◆ **WHAT THIS TASK INVOLVES**:
Lines containing the word "status": say how many there are in the listing, with only the number as the answer.

TASK INPUTS Block Start

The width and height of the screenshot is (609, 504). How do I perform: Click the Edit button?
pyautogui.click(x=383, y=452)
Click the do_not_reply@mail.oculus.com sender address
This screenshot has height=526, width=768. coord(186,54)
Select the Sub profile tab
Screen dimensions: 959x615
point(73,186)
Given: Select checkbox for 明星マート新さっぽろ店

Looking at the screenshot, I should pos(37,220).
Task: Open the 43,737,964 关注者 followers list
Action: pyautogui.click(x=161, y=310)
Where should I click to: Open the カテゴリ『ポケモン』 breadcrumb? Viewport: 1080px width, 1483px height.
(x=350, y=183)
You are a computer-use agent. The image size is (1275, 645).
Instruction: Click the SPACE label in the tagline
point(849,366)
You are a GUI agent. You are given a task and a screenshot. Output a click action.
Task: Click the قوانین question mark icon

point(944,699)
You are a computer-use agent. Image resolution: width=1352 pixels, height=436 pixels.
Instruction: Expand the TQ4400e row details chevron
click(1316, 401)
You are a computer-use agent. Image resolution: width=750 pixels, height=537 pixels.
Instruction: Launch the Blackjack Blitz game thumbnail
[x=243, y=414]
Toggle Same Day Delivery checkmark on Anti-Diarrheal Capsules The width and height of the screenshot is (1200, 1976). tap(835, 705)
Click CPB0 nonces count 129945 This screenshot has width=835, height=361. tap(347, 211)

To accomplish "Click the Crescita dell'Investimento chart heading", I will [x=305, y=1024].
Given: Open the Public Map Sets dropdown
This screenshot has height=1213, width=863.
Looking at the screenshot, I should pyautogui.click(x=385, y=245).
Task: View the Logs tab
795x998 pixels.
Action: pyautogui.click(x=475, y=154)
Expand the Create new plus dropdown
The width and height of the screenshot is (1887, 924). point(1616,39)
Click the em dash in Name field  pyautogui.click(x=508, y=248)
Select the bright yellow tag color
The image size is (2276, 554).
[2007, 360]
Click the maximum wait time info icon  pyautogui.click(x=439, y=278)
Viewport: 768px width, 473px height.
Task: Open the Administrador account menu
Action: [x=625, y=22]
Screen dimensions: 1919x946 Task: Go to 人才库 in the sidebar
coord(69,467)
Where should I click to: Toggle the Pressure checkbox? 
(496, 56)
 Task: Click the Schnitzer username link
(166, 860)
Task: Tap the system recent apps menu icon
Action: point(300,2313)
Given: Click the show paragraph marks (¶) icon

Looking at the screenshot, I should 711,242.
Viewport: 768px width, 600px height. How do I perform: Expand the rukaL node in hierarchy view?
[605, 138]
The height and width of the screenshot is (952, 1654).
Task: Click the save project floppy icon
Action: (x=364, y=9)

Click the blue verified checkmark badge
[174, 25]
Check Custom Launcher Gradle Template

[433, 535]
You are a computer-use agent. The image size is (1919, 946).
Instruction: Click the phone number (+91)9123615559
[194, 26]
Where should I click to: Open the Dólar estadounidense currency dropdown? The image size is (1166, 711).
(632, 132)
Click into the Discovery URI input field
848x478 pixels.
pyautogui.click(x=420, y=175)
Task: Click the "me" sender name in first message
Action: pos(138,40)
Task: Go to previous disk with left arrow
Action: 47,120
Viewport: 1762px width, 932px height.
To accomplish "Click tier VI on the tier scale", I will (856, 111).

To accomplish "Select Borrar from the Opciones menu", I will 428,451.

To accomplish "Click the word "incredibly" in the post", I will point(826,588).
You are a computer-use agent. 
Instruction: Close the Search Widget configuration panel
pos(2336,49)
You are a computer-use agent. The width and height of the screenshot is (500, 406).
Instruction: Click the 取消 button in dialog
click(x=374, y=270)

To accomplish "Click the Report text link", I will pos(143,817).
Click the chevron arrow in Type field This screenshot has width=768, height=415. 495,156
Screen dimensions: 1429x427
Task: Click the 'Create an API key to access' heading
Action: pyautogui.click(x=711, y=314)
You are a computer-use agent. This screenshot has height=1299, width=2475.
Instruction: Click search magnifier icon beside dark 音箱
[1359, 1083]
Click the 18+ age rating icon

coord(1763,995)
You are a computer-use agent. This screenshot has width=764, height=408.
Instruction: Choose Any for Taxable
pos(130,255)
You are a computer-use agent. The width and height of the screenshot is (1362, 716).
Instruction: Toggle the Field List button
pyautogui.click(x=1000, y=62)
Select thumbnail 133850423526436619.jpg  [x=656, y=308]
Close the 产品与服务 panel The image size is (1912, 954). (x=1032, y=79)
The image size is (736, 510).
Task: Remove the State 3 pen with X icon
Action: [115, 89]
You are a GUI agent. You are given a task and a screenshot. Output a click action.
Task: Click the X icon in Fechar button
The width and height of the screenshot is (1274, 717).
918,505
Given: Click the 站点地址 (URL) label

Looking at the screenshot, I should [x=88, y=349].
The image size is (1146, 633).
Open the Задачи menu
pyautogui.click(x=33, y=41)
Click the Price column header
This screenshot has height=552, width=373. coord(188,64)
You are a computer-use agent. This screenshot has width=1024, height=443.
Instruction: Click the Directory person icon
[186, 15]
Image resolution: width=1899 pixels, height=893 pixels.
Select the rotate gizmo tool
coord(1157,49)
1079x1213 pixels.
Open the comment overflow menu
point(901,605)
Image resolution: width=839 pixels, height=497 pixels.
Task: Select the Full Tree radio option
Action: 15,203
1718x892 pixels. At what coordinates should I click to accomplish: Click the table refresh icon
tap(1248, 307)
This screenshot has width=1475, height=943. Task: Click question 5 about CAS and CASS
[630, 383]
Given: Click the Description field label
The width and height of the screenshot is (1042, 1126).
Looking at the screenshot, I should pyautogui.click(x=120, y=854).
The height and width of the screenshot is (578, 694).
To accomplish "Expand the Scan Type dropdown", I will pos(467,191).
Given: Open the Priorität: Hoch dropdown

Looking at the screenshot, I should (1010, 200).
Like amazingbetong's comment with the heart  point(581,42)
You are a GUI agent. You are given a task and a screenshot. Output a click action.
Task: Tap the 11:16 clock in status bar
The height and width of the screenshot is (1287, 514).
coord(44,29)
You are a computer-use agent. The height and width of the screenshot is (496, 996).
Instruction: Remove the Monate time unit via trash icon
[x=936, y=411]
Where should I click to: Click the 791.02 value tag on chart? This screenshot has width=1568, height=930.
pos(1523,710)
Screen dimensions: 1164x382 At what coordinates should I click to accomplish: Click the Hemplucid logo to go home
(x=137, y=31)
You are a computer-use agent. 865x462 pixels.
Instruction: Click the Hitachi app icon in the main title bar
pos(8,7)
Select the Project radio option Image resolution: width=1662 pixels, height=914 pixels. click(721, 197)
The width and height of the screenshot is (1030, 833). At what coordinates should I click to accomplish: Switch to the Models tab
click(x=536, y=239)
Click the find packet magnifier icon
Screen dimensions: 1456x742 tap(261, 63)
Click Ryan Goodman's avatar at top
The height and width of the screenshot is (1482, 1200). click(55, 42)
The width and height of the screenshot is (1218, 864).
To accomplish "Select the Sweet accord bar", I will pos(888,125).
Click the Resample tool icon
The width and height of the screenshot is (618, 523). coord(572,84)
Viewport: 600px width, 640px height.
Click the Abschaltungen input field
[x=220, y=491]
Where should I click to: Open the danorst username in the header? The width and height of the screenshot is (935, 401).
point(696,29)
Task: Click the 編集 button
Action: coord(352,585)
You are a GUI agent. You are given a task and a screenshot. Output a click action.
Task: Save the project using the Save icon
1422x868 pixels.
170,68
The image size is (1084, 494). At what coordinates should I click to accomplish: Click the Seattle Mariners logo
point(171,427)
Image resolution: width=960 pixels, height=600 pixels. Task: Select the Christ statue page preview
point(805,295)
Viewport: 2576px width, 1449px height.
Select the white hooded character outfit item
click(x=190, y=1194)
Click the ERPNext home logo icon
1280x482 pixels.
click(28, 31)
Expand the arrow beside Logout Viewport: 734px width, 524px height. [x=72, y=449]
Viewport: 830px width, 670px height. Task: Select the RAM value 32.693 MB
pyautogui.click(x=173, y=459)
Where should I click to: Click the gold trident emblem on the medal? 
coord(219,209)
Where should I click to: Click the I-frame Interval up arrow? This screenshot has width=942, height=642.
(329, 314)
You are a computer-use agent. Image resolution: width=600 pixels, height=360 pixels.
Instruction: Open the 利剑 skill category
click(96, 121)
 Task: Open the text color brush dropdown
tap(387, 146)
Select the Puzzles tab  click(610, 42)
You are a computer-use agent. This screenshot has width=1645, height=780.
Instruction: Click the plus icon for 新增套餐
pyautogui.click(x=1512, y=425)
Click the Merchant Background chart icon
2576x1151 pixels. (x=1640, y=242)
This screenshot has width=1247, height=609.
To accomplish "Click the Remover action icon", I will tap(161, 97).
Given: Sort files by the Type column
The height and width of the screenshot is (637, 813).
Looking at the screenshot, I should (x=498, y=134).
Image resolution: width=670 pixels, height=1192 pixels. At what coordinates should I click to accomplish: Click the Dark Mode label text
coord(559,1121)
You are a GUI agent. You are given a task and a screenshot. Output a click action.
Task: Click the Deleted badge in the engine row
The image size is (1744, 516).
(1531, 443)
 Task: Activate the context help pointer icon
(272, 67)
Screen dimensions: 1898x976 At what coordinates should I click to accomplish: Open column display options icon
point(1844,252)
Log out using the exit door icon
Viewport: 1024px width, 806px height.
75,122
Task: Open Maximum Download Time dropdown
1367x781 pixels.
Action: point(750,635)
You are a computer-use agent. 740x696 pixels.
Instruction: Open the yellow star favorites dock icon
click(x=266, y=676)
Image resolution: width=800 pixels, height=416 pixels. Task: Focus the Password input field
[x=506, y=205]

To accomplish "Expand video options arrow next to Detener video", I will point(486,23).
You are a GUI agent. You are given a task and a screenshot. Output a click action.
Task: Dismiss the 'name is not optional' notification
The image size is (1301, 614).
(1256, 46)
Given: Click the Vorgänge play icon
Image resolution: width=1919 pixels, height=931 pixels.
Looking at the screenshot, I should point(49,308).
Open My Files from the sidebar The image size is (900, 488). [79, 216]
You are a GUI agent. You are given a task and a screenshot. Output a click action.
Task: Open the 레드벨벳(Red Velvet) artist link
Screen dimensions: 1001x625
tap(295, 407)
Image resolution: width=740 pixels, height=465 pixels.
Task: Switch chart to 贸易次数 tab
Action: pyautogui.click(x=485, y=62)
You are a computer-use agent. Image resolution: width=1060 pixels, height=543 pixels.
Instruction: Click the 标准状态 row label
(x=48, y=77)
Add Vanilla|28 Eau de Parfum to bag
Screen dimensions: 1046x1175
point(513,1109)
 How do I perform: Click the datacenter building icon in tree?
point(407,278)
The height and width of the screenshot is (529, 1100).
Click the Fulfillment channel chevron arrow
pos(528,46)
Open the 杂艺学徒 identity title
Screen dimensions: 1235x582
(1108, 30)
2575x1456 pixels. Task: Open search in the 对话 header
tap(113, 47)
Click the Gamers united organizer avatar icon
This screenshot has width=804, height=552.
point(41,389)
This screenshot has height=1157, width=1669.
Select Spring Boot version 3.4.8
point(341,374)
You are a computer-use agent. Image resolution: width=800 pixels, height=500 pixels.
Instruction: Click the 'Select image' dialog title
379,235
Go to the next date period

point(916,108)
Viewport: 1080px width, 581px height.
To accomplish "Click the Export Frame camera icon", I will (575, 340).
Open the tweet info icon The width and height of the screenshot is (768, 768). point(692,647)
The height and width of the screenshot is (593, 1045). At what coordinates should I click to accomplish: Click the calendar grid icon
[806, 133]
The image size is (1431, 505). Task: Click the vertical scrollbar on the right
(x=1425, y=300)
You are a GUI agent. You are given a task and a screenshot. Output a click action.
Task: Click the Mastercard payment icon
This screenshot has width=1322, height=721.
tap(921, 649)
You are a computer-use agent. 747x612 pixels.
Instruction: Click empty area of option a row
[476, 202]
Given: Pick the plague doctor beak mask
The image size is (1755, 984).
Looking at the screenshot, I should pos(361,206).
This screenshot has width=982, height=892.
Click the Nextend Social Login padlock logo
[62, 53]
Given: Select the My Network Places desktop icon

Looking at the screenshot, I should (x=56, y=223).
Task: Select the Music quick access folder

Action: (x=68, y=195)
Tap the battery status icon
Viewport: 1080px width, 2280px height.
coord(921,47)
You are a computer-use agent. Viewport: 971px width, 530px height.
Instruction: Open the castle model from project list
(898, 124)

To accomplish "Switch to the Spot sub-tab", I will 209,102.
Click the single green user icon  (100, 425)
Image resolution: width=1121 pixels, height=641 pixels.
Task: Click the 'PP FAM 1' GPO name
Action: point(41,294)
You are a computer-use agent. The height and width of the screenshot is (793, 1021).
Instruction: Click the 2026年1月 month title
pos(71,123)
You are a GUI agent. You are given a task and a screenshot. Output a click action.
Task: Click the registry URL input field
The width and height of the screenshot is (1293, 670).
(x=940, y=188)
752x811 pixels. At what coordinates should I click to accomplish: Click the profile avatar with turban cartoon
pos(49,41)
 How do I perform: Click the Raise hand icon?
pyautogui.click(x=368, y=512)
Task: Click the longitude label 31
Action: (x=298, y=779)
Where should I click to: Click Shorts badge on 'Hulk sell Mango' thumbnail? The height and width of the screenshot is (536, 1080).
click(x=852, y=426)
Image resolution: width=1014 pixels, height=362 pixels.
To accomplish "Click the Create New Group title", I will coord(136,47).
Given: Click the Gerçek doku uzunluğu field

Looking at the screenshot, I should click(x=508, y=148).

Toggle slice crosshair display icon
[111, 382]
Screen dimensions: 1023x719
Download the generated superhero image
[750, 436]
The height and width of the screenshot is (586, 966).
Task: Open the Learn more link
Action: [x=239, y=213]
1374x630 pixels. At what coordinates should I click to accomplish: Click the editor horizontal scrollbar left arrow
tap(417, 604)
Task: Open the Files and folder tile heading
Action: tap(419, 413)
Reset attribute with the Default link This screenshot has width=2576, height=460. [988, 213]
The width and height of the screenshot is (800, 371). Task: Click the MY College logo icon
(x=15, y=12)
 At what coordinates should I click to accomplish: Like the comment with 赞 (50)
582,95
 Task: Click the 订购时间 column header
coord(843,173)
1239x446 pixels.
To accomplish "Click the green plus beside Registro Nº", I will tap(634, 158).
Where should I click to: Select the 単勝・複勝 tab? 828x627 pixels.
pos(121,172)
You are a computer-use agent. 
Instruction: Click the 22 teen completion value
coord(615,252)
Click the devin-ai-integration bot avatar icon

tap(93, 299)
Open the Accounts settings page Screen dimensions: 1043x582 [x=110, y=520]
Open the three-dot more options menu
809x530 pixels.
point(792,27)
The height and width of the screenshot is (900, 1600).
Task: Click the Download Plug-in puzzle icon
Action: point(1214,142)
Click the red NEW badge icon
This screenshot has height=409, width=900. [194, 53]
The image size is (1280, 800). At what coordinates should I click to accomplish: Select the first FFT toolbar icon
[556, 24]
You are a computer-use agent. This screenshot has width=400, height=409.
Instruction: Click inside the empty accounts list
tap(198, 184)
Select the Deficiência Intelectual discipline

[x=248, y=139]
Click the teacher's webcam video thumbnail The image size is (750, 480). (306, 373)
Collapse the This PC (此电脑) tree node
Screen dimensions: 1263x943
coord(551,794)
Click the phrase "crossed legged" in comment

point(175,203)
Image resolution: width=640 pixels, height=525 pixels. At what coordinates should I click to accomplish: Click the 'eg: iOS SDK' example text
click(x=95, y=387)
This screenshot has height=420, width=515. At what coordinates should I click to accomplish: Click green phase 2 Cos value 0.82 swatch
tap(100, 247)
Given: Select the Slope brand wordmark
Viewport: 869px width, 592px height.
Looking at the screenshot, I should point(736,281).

TASK INPUTS Block End

◆ **SOLUTION**:
2